→ ASSIGNMENT
Copy out nothing but the lines from the one holding "You are a computer-use agent. Screen" through the end of the entries below, exactly as written and without the pictures.

------------------------------------------------------------------------

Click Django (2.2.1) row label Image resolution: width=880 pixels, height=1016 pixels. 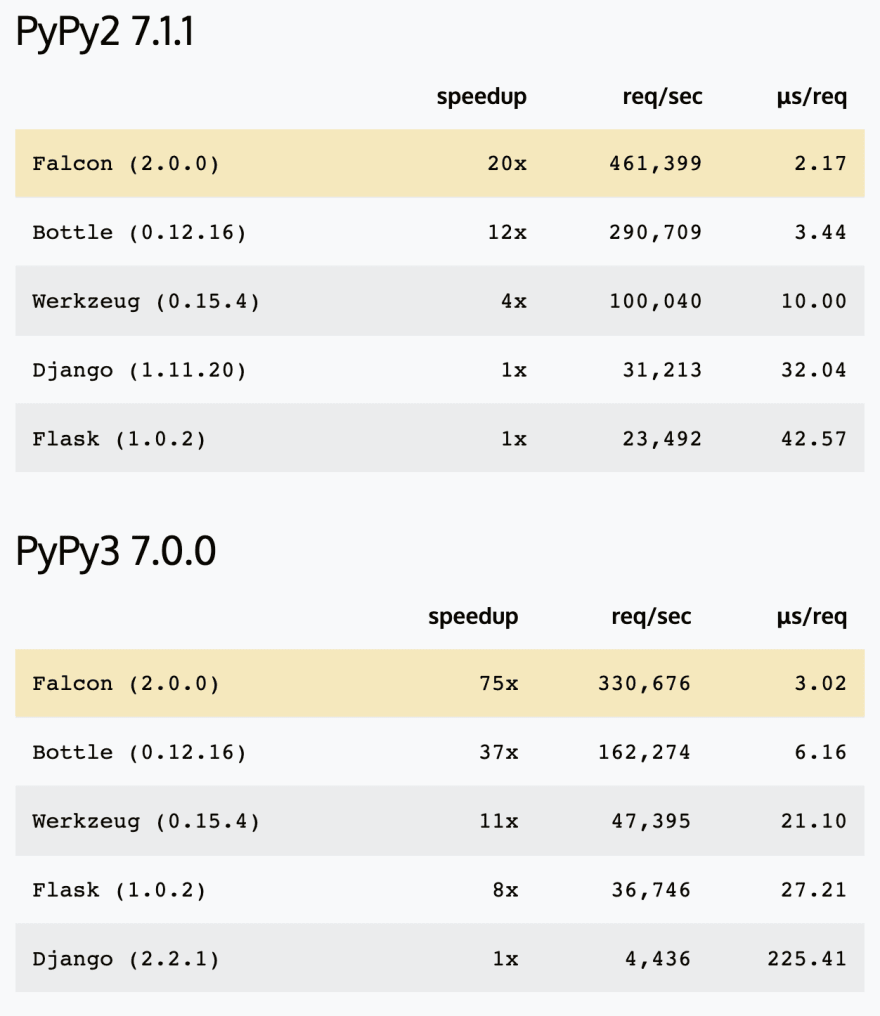[126, 958]
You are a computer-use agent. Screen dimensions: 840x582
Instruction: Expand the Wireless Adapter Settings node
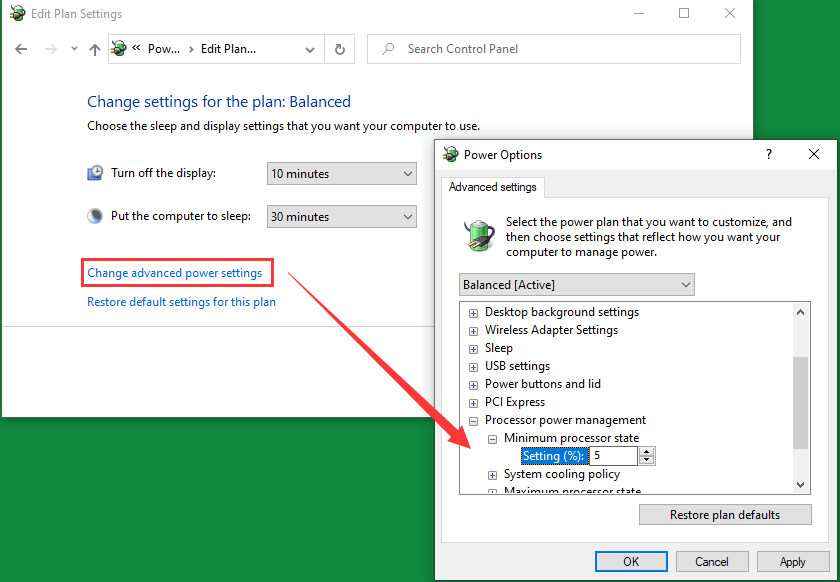click(474, 331)
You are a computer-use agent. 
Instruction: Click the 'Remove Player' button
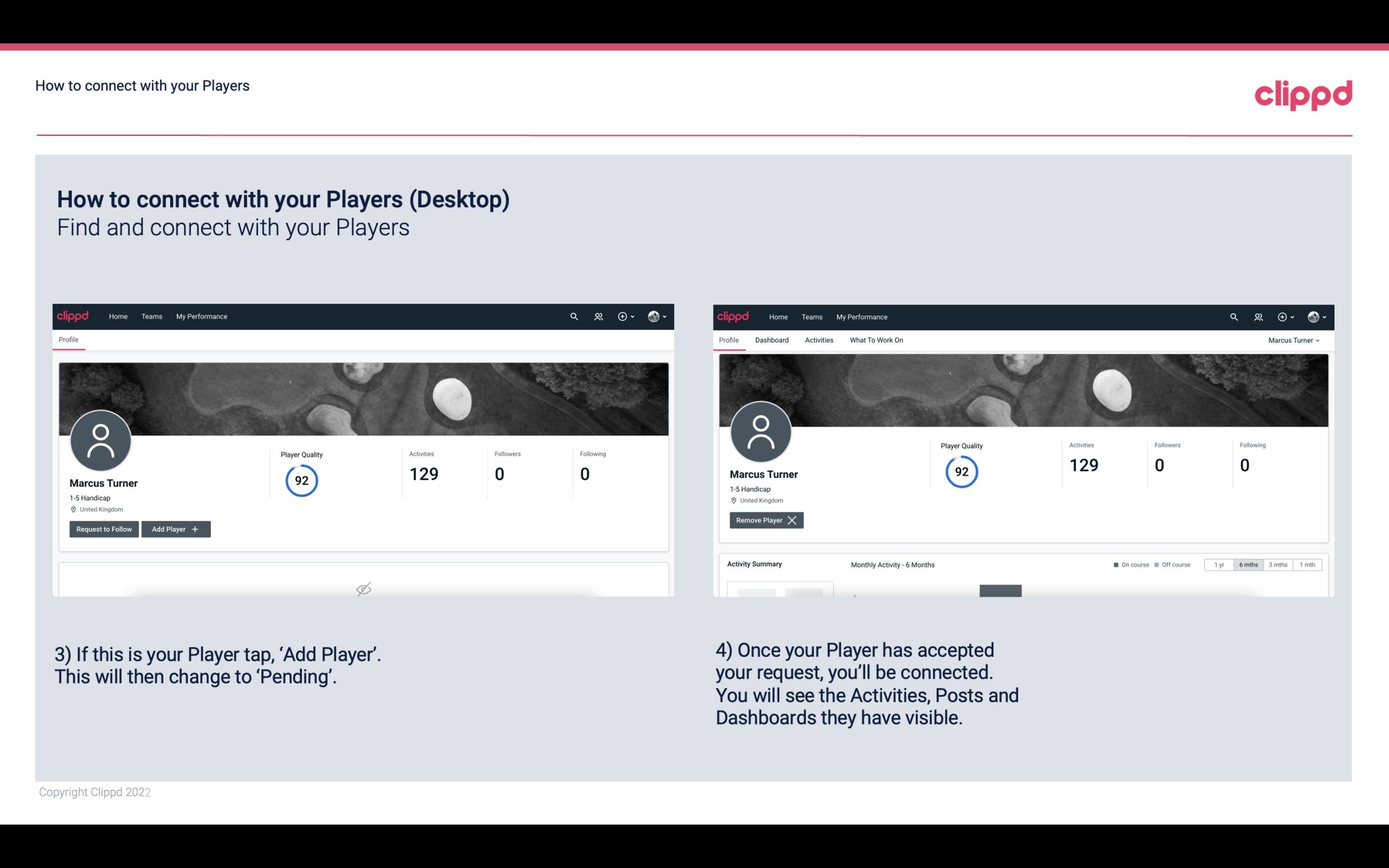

------------------------------------------------------------------------

→ TASK SOLUTION
You are a computer-use agent. Screen dimensions: 840x582
Instruction: Expand the Wireless Adapter Settings node
click(474, 331)
You are a computer-use agent. 
Instruction: Click the 'Remove Player' button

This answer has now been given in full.